_PASSAGE TO READ_

--

Re: [FastBit-users] Fastbit aggregate functions?

K. John Wu Sun, 11 Oct 2009 15:56:09 -0700

Hi, Jan,

Thanks for the observations.  We will look into them shortly and will 
get back to you when we start working on the issues.


John


On 10/10/2009 12:46 PM, Jan Steemann wrote:
> Hi John,
> 
> please find below two observations I made when playing around with Fastbit 
> that I'd like to share:
> 
> 
> 1.) Column order of count(*) is relevant
> 
> When selecting count(*) together with other columns, then the order of the 
> count(*) in the columns list really makes a difference. If count(*) is first 
> in the select list, all other columns seem to be skipped from the result set.
> 
> Example:
> ibis -d test -n -q "select type,count(*) where 1=1 limit 10000"
> tableSelect -- select(type,count(*), 1=1 ) on table T-test produced a table 
> with 11 rows and 2 columns
> tableSelect -- the result table (11 x 2) for "SELECT type,count(*) FROM 
> T-test WHERE 1=1  LIMIT 10000"
> 1, 9089780
> ...
> 
> This works as expected (result set contains 2 columns).
> 
> 
> Now, move count(*) to the front of the select list:
> 
> ibis -d test -n -q "select count(*),type where 1=1 limit 10000"
> tableSelect -- select(count(*),type, 1=1 ) on table T-test produced a table 
> with 1 row and 1 column
> tableSelect -- the result table (1 x 1) for "SELECT count(*),type FROM T-test 
> WHERE 1=1  LIMIT 10000"
> 100000000
> 
> This is unexpected as the result set now only has one column but I specified 
> 2 (just changed their order).
> 
> 
> 
> The same also happens when additional columns are put into the select list:
> 
> ibis -d test -n -q "select count(*),type,max(pid) where 1=1 limit 10000"
> tableSelect -- select(count(*),type,max(pid), 1=1 ) on table T-test produced 
> a table with 1 row and 1 column
> tableSelect -- the result table (1 x 1) for "SELECT count(*),type,max(pid) 
> FROM T-test WHERE 1=1  LIMIT 10000"
> 100000000
> 
> The result set again has only 1 instead of 3 columns.
> 
> I think everything after count(*) in the select list is silently discarded.

--

_WHAT THIS TASK INVOLVES_
Continue the FastBit count(*) mailing-list message from where it stops.

(Target pointing data)
--

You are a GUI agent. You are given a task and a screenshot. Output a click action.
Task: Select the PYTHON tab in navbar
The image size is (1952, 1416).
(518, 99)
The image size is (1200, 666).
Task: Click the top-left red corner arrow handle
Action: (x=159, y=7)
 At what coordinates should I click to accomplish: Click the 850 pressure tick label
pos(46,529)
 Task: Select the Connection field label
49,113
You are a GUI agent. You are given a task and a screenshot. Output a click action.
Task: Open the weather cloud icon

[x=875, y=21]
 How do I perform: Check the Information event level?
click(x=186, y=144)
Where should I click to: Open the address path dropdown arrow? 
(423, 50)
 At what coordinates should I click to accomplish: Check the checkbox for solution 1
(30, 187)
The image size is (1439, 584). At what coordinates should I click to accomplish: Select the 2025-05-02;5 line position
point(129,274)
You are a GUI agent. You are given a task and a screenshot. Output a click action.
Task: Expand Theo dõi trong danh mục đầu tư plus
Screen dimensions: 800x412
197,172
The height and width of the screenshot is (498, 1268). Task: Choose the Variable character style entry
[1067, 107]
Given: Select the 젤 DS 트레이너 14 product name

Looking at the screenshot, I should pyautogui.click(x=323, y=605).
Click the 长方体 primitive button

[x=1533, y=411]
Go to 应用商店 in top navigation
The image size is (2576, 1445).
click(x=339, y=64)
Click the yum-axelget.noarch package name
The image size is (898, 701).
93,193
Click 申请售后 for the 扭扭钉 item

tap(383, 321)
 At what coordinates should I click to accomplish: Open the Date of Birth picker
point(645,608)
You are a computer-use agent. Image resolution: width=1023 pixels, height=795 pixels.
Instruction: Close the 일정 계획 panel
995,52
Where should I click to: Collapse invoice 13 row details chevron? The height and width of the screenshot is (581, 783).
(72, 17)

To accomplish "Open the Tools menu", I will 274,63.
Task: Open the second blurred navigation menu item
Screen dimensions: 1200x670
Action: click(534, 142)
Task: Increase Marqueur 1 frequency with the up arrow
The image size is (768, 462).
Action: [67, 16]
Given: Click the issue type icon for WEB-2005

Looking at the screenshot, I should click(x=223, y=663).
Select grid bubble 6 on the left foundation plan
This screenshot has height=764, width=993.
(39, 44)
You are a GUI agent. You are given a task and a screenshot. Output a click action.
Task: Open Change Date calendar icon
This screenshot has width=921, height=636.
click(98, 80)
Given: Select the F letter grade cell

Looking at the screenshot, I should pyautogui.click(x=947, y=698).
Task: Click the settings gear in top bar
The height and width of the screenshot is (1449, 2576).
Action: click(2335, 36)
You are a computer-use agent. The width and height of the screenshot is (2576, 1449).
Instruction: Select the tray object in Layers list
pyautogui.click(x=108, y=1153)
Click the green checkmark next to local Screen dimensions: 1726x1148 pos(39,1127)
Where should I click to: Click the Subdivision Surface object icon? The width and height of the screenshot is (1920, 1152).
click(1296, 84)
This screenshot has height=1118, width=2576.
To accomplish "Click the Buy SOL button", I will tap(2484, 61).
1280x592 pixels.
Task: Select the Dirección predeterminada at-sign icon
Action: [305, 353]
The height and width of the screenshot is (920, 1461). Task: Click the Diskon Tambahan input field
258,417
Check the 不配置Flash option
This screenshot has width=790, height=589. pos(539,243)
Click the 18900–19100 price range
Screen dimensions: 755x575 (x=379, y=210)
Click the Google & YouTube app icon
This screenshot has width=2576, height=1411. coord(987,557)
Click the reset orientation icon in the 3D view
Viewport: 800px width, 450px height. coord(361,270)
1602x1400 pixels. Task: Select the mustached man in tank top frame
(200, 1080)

--

_TASK ANSWER_
> Maybe this is a feature, but I would consider it to be a rather unusal one.
> 
> 
> 
> 
> 2.) Specified limit clause is ignored until output is created, creating 
> unnecessary overhead
> 
> When running a query that produces 46M groups from a table with 100M records, 
> the limit clause is not taken into account until the final results are 
> returned. I think this leads to unnecessary overhead because the groups are 
> still sorted, even if they are not used later in the final results.
> 
> Example invocation:
> ibis -v=9 -d test -n -q "select pid,uid,count(*) where 1=1 limit 1"
> 
> There is an explicit limit (1) specified (it's also used when returning the 
> results) and there is no explicit order clause.
> However, the 46M result values are still reordered before the 1 row is 
> returned:
> 
> ... (from the debug output) ...
> ibis::bord::part constructed in-memory data partition TTmJJu -- GROUP BY pid, 
> uid on table TNQr6G (SELECT pid,uid,count(*) FROM test WHERE 1=1 )
> with 46627293 rows and 3 columns
> clearing data partition TNQr6G
> clearing column TNQr6G.pid
> clearing column TNQr6G.uid
>   table::select("pid,uid,count(*)", 1=1 ) -- duration: 70.0524 sec(CPU), 
> 71.3946 sec(elapsed)
> tableSelect -- select(pid,uid,count(*), 1=1 ) on table T-test produced a 
> table with 46627293 rows and 3 columns
> 
> ...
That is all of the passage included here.